Proposta de novo modelo tributário para EFPCs deve estar concluída ainda neste ano

2018-07-12T10:06:52+00:00 terça-feira ,19/06/2018|

Ainda em 2018 deverão estar concluídos os estudos de um novo modelo tributário para a previdência complementar fechada. Quem se mostra otimista quanto à questão é o secretário-adjunto de Políticas de Previdência Complementar do Ministério da Fazenda, José Edson da Cunha Júnior, coordenador da comissão do Conselho Nacional de Previdência Complementar que trata do tema.
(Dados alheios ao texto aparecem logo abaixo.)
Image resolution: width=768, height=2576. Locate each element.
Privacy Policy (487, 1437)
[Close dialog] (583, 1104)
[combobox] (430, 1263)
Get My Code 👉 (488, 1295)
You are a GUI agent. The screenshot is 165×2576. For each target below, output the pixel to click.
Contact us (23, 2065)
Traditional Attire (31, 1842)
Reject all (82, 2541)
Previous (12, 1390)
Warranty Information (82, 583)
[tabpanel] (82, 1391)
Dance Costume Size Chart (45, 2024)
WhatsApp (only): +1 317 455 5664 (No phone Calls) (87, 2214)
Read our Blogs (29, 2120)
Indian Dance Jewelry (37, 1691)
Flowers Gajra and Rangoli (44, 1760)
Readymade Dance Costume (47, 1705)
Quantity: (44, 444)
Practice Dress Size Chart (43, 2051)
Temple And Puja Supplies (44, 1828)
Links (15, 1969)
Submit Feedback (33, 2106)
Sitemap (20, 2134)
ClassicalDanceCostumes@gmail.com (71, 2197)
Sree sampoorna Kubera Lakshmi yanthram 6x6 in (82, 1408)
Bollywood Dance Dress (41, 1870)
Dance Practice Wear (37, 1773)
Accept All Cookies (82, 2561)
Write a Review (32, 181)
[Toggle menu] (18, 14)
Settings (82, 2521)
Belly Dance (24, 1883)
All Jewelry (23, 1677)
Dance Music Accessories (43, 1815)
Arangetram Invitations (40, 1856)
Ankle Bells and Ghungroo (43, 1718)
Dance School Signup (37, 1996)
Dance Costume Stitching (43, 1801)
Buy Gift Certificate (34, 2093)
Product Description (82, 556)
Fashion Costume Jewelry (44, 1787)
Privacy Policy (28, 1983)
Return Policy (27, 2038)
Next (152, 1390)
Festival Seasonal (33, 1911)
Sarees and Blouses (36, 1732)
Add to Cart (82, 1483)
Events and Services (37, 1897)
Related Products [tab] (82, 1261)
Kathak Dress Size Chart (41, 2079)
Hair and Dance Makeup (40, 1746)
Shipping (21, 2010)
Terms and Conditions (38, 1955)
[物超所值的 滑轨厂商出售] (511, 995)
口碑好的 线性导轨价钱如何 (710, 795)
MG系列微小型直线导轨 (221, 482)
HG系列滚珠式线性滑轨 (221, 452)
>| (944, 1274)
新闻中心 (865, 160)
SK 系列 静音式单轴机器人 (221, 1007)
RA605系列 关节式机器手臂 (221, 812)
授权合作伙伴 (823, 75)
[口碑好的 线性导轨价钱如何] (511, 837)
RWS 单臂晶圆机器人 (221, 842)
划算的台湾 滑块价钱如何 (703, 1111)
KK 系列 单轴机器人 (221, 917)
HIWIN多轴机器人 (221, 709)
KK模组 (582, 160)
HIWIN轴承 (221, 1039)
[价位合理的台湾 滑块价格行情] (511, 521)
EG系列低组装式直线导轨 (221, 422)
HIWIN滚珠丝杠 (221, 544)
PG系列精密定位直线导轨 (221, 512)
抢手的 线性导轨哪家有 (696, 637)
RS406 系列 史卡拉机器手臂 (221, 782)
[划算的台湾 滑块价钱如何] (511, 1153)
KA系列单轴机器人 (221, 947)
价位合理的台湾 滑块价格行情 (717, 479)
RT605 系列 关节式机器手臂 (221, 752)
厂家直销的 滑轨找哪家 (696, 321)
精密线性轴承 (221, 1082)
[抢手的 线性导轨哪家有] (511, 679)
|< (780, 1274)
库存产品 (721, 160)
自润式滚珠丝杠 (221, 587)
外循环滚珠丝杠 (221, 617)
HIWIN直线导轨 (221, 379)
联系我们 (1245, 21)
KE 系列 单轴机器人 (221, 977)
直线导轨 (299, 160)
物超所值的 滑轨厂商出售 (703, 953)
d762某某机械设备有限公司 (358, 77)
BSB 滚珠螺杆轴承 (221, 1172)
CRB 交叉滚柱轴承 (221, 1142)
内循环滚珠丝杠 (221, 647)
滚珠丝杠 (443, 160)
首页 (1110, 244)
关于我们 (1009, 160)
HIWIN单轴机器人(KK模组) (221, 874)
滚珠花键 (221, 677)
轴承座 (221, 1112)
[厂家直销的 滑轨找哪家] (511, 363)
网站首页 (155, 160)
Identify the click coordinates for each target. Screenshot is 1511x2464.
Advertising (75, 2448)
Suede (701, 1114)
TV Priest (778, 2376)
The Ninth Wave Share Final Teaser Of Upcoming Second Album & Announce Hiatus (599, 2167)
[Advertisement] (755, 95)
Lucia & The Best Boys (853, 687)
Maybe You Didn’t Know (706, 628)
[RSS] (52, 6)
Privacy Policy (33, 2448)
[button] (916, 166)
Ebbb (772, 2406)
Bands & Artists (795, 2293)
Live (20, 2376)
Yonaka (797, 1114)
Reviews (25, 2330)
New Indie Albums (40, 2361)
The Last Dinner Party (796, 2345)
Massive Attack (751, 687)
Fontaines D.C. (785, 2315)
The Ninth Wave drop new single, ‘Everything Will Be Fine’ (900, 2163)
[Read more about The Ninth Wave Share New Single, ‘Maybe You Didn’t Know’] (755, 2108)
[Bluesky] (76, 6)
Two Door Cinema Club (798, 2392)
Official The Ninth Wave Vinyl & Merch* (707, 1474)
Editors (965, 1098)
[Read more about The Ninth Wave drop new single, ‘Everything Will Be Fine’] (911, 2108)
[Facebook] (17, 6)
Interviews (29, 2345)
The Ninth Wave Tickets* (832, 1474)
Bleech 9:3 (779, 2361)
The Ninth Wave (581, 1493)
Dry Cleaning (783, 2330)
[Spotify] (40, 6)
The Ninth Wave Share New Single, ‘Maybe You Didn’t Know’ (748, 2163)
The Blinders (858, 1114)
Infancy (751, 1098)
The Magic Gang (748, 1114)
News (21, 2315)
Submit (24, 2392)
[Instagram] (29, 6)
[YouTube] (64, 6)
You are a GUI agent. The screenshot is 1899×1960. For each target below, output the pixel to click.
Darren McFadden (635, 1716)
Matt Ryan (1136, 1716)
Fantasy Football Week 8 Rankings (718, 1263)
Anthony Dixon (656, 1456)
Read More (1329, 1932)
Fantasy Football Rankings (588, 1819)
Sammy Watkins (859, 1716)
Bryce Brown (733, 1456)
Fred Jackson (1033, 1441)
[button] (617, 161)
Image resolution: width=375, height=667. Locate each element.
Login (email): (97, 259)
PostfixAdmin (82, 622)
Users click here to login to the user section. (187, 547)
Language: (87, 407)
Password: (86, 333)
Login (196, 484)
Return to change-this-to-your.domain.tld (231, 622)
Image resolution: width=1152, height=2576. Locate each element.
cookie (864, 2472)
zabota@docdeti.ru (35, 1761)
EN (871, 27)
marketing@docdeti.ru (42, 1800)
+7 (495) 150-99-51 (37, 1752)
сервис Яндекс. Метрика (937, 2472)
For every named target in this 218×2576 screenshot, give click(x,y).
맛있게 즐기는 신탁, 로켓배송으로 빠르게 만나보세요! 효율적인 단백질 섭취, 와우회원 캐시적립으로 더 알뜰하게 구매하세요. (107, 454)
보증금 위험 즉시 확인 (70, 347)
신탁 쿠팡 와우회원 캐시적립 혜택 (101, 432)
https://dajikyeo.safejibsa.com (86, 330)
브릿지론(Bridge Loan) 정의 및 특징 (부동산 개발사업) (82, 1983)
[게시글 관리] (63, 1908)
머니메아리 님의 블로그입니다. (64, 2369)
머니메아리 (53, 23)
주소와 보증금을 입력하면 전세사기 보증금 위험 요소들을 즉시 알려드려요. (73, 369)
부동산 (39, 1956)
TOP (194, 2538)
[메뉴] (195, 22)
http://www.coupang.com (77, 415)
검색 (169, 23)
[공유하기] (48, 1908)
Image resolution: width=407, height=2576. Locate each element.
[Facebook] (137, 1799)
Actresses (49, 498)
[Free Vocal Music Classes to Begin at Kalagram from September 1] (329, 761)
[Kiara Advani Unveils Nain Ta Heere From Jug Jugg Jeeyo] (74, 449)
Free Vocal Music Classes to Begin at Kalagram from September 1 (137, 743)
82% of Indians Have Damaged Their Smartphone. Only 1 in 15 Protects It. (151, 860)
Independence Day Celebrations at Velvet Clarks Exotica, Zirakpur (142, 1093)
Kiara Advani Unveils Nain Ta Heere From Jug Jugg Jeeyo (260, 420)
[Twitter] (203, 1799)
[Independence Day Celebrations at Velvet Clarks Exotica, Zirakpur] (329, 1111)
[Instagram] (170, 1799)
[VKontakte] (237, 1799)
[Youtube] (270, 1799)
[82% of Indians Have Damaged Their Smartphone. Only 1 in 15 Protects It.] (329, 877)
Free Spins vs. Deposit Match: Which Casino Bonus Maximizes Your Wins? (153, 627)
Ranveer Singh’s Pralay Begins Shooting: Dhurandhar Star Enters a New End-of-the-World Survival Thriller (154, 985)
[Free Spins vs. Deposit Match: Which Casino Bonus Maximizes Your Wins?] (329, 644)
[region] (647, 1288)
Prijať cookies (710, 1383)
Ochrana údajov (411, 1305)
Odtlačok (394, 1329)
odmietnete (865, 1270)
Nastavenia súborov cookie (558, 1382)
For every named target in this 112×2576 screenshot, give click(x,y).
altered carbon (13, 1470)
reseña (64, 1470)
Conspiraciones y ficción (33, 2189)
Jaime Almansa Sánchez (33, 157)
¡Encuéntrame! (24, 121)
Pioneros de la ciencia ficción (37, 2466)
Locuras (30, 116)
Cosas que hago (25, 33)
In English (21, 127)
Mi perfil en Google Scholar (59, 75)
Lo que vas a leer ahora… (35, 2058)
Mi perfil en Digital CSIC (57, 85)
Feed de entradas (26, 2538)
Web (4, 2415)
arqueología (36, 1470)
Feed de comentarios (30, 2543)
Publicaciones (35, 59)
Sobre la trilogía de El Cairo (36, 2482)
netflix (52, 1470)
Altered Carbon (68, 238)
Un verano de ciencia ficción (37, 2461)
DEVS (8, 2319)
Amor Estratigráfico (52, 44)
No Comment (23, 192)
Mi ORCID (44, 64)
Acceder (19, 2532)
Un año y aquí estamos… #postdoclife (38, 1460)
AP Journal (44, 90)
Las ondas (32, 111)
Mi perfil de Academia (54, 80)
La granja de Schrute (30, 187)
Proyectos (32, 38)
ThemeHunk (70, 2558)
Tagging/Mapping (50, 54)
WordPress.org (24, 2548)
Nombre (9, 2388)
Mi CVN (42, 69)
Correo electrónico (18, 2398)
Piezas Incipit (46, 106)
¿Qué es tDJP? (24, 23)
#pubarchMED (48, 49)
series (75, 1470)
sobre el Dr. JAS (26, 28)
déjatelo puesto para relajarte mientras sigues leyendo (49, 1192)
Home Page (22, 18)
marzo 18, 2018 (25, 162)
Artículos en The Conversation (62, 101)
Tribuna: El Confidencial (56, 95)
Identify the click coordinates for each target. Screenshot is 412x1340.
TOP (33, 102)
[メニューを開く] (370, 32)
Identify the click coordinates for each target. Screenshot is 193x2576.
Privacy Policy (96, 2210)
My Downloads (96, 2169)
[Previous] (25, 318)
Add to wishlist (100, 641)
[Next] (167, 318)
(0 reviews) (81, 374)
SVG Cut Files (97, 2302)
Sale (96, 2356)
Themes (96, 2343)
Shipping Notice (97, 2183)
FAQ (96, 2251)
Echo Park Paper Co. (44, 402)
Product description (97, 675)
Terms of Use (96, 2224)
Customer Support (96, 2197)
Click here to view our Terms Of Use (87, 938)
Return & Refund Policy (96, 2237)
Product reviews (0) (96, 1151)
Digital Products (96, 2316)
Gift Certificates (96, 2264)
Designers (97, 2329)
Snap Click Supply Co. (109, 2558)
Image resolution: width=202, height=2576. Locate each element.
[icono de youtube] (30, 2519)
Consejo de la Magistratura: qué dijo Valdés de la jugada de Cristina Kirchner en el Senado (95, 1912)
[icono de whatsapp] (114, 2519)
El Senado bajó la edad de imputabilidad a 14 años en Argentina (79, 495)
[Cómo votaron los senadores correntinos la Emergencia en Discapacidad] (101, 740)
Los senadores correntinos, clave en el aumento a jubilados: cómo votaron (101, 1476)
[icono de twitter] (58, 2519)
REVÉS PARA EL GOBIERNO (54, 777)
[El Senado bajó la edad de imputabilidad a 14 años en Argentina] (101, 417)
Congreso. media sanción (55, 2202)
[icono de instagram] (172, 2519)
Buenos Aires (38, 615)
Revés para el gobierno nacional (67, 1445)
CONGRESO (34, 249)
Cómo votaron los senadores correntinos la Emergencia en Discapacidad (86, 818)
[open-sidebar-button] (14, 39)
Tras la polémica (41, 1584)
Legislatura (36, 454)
      Após a última reunião da comissão, no dia 5 de junho, Cunha Júnior afirmou: “Estamos construindo um novo modelo, examinando tudo ao redor, seja na legislação tributária, seja na previdenciária”. A ideia, segundo o secretário-adjunto, é que se alcance um desenho mais atraente para participantes de planos instituídos e todos os integrantes do sistema que fazem sua declaração anual de Imposto de Renda pelo modelo simplificado.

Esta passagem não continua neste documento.